Around the mid-19th century, photography was invented. This artistic revolution meant that whenever a photorealistic likeness was desired, a photograph would do a better (and less time consuming) job than an artist's rendering. It was tempting to use photography for erotic art, and this new genre also produced spanking art pictures; see spanking in photography.

The invention of photography didn't wipe the art of drawing out, but had a logical impact on it: getting close to photorealism was no longer a challenge for most artists. Instead, artists turned to creating drawings that did what photography couldn't do. They dared into greater degrees of abstraction and exaggeration of features. This was the era when the art of the caricature and the cartoon flourished. Spanking art became funny. The first humorous spanking cartoons by artists such as Wilhelm Busch were drawn in that period. See spanking in cartoon for more on this.

Spanking drawings in 20th century

"Strafe vom hübschen Dienstmädchen" (punishment from the pretty maid), birching drawing by Richard Hegemann, 1932.

New photographic reproduction technologies allowed the reproduction in print of almost any artwork. This meant book and magazine illustrators could work again in ink, charcoal, or whatever medium they preferred.
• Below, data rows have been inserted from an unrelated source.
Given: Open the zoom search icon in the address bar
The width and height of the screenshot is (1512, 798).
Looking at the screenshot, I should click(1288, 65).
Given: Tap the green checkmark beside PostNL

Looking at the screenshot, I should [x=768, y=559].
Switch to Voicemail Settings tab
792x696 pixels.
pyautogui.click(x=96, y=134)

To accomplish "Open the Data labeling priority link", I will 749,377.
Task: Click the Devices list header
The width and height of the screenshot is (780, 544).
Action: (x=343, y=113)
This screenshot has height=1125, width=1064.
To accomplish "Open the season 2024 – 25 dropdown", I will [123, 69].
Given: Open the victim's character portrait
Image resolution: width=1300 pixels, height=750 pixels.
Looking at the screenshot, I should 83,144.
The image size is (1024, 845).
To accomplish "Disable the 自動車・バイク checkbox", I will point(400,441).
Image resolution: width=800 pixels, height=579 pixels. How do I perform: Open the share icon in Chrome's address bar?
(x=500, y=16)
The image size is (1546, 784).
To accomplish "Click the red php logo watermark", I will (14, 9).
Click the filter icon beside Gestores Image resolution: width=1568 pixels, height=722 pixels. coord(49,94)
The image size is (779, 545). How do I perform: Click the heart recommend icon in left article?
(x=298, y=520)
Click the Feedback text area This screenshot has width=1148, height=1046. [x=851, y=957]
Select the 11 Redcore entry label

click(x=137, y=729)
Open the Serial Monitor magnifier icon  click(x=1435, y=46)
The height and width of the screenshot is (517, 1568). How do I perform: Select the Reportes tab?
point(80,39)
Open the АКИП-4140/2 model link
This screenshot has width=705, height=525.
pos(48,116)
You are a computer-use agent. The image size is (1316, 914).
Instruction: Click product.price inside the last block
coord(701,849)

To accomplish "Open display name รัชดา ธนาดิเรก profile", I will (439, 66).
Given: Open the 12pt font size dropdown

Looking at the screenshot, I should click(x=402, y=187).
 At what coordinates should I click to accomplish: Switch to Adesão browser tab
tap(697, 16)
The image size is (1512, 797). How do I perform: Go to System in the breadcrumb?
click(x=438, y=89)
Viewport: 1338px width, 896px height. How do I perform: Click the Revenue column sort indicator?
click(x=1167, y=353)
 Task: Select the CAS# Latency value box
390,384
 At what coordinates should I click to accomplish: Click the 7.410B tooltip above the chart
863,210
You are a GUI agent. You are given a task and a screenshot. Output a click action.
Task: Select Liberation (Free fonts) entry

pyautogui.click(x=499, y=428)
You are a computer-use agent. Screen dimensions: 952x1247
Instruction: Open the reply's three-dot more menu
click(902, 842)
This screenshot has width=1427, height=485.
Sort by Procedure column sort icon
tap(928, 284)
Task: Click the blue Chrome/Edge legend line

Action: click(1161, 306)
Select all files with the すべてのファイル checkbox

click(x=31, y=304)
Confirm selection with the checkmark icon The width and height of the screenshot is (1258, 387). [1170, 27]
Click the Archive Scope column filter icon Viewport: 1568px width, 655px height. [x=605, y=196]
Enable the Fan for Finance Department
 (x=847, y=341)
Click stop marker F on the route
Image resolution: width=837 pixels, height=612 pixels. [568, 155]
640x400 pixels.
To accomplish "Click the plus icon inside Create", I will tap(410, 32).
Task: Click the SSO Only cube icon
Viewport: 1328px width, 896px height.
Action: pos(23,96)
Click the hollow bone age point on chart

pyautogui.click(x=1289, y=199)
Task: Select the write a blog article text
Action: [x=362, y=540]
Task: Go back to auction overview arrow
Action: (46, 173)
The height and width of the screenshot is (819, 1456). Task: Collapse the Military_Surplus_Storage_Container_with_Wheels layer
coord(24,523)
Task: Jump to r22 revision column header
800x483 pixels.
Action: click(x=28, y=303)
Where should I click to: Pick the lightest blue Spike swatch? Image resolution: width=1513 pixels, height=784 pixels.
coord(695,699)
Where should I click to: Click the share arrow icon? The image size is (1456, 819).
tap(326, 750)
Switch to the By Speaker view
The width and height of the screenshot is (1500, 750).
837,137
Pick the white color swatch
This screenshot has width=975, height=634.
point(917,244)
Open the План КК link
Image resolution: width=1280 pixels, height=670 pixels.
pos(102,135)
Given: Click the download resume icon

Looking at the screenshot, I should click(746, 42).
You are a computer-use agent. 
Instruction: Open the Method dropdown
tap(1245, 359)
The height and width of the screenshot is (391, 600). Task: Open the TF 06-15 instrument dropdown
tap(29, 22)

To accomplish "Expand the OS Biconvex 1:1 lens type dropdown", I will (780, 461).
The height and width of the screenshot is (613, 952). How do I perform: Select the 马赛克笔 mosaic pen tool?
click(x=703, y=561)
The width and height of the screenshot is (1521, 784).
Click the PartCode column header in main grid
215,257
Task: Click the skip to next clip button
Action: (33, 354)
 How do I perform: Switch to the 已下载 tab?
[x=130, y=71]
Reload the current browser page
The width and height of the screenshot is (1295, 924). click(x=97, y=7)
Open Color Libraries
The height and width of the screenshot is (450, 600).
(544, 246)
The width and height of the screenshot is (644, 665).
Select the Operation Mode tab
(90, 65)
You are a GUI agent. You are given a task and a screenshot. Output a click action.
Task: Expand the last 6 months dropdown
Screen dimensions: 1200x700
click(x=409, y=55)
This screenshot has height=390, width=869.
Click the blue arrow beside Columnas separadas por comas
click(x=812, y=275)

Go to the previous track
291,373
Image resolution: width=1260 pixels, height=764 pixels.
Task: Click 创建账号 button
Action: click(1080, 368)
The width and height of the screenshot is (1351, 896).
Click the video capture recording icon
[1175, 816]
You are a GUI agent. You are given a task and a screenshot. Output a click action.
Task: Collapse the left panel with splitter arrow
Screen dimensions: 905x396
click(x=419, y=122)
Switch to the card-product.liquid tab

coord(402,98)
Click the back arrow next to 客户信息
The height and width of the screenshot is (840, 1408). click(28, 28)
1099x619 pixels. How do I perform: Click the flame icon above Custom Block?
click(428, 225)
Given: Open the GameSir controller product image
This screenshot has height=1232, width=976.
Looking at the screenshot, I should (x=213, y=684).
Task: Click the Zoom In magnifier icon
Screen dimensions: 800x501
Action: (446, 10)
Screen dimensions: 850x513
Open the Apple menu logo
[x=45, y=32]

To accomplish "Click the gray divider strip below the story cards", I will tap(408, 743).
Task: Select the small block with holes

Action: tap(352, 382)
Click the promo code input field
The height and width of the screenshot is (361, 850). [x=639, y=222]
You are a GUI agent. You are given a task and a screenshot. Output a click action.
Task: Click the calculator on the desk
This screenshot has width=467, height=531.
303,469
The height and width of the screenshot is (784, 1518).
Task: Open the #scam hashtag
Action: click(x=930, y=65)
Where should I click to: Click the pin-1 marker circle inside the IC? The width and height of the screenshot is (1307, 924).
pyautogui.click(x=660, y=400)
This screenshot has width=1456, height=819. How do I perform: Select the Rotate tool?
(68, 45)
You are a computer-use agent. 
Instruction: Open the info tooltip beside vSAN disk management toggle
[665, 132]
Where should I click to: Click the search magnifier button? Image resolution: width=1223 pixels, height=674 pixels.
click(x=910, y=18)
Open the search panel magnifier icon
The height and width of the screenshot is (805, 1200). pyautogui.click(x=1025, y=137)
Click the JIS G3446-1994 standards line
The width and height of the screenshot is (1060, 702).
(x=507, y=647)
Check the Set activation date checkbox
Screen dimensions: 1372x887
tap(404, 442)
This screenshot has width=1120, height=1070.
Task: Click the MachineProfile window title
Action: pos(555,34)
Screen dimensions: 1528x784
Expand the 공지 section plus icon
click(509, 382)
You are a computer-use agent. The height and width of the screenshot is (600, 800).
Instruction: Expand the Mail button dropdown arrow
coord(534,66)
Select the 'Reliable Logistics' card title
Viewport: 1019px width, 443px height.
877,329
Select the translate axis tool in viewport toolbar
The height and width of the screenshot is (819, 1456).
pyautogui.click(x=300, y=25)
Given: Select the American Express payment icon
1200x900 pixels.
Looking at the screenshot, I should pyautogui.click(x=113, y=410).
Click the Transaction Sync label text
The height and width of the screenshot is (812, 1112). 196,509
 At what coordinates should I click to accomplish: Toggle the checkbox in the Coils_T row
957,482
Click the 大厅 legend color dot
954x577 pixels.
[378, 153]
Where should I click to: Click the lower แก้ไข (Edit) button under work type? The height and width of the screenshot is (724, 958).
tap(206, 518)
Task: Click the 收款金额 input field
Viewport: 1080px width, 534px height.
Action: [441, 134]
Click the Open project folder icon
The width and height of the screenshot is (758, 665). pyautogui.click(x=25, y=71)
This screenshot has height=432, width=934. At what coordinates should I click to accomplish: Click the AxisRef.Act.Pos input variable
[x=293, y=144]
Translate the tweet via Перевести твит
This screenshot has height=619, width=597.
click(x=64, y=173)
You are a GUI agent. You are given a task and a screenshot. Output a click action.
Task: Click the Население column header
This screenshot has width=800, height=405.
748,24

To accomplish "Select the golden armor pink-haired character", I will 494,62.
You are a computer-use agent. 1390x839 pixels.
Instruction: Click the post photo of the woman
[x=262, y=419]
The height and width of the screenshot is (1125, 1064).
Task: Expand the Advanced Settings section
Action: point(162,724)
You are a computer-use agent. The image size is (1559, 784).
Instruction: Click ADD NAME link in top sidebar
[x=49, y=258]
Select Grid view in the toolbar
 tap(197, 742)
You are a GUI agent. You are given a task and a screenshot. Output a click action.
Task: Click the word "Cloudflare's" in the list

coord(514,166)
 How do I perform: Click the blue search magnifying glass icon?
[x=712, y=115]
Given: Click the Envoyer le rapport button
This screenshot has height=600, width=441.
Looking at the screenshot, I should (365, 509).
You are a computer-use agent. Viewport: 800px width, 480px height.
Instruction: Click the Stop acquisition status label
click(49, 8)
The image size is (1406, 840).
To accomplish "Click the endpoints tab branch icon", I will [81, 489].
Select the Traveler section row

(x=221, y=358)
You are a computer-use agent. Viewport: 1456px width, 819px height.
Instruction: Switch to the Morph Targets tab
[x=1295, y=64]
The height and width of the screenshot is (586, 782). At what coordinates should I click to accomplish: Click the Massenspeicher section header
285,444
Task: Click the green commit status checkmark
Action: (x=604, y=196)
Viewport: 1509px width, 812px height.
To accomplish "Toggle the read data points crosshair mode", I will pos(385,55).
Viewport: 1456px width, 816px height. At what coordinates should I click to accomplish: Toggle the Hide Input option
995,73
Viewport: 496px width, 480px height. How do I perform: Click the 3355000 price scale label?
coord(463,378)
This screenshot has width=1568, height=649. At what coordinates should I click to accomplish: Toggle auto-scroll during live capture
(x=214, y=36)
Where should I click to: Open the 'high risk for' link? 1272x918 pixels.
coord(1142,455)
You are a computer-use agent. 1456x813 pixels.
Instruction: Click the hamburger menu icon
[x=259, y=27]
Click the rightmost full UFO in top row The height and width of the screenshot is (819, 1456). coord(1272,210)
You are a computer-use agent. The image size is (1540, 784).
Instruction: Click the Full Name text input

At the beginning of the 20th century, the cartoon spawned an altogether new art form: the comic. Right from the beginning, spanking was a very popular theme in comics. In most comics series, child characters were the heroes, but it was felt important to show that they were just regular normal children who, like all childen of that time, were spanked for misbehavior (and sometimes unfairly) by their parents, uncles, aunts, teachers, or guardians. So this era produced a lot of comic child spanking art. The series that probably most famous (and loved) for its many funny spanking scenes was The Katzenjammer Kids, in which the two boy protagonists were spanked at least once in nearly every story. See spanking in comics for more on this.

A completely different genre of spanking art developed in the same period, one in which spanking was not portrayed as "funny" but erotic. Between 1900 and 1940, erotic spanking stories and novels became popular, especially in France (see early 20th century French spanking literature, and these were often accompanied by illustrations. The French artists Louis Malteste and Georges Topfer are among the most prolific and best known illustrators of that genre and era.

In World War II, the erotic novel business in Europe came to a halt. But in America of the 1940s, the comic spawned another new medium: cartoon animation. What had been spanking scenes in comics before, now entertained the audience in motion. See spanking in animation for more on this.

In Japan, the manga and anime developed slightly separate from the western comic and animation. The subject of spanking was not as common and popular in early mangas as it was in early comics. In later decades however, japanese artists would produce more spanking and BDSM related erotic hentai mangas and anime than their western colleagues. Part of this development may be due to the more restrictive anti-pornography laws in western countries. See spanking in manga and spanking in anime.

Spanking drawings in the computer age

The invention of the computer allowed artists to create and edit their artwork in digital form. Using a scanner, any drawing could be converted into an image file which could then be digitally edited, e.g. colorized, with an image editor before it was given to a publisher for printing.

In the 1990s, the Internet came, which meant a true revolution for spanking art fans worldwide. The greatest surprise for most was that there are so many of them. Almost immediately, Usenet newsgroups sprang up on the subjects of erotic spanking and spanking art, and websites were created to share spanking stories, drawings, photos, and video clips. New compressing image file formats such as GIF and JPEG made image files small enough to be transferred easily via protocols such as HTTP.